Can you reproduce, unchanged, every line of the items from the line containing "The image size is (1920, 1030)." through the final line of the items?

• [DATA TO PROCESS]:
+-------+

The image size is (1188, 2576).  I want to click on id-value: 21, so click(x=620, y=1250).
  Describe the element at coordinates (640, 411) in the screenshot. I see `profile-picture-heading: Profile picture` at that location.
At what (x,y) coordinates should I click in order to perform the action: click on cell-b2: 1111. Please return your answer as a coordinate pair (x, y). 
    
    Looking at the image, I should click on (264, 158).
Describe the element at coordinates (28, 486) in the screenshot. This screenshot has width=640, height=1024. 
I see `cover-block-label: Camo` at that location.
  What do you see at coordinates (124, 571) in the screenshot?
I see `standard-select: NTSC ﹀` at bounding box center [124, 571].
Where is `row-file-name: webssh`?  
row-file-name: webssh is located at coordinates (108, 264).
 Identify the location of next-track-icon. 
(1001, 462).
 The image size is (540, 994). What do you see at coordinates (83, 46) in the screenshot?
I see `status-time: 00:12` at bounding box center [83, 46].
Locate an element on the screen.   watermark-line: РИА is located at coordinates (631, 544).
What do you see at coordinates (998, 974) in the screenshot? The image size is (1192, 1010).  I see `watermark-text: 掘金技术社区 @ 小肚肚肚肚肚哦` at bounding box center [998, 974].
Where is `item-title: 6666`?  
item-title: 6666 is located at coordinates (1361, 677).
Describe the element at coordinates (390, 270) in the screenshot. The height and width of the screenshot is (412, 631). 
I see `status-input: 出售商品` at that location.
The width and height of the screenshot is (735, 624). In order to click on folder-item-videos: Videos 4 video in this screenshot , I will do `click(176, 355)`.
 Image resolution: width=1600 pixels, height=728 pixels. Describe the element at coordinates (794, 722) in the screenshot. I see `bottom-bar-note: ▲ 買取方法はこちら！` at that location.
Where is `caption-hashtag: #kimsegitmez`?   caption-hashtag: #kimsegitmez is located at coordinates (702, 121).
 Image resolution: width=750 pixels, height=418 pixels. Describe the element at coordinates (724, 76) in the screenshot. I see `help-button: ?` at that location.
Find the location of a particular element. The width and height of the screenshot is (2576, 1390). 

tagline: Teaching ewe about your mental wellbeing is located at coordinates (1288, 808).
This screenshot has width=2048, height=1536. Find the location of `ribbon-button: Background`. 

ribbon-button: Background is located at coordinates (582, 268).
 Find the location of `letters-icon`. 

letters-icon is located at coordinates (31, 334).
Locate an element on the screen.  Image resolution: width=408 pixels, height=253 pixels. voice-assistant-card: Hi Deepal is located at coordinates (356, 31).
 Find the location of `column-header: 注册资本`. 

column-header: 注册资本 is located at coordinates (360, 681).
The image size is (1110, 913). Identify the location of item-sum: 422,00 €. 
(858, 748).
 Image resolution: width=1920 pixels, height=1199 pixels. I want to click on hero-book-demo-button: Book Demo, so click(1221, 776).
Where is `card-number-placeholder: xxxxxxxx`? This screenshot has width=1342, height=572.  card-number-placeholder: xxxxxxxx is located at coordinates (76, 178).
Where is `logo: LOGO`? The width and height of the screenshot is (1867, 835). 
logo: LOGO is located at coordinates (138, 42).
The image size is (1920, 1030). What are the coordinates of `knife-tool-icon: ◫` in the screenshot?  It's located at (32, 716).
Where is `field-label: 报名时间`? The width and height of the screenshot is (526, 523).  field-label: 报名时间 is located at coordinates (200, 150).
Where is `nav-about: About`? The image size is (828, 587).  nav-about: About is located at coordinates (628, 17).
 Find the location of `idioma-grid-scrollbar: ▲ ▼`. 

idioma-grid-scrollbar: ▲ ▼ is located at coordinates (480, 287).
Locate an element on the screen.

+-------+

• [RESPONSE AREA]:
The image size is (1920, 1030). What are the coordinates of `knife-tool-icon: ◫` in the screenshot?  It's located at (32, 716).
Where is `field-label: 报名时间`? The width and height of the screenshot is (526, 523).  field-label: 报名时间 is located at coordinates (200, 150).
Where is `nav-about: About`? The image size is (828, 587).  nav-about: About is located at coordinates (628, 17).
 Find the location of `idioma-grid-scrollbar: ▲ ▼`. 

idioma-grid-scrollbar: ▲ ▼ is located at coordinates (480, 287).
Locate an element on the screen.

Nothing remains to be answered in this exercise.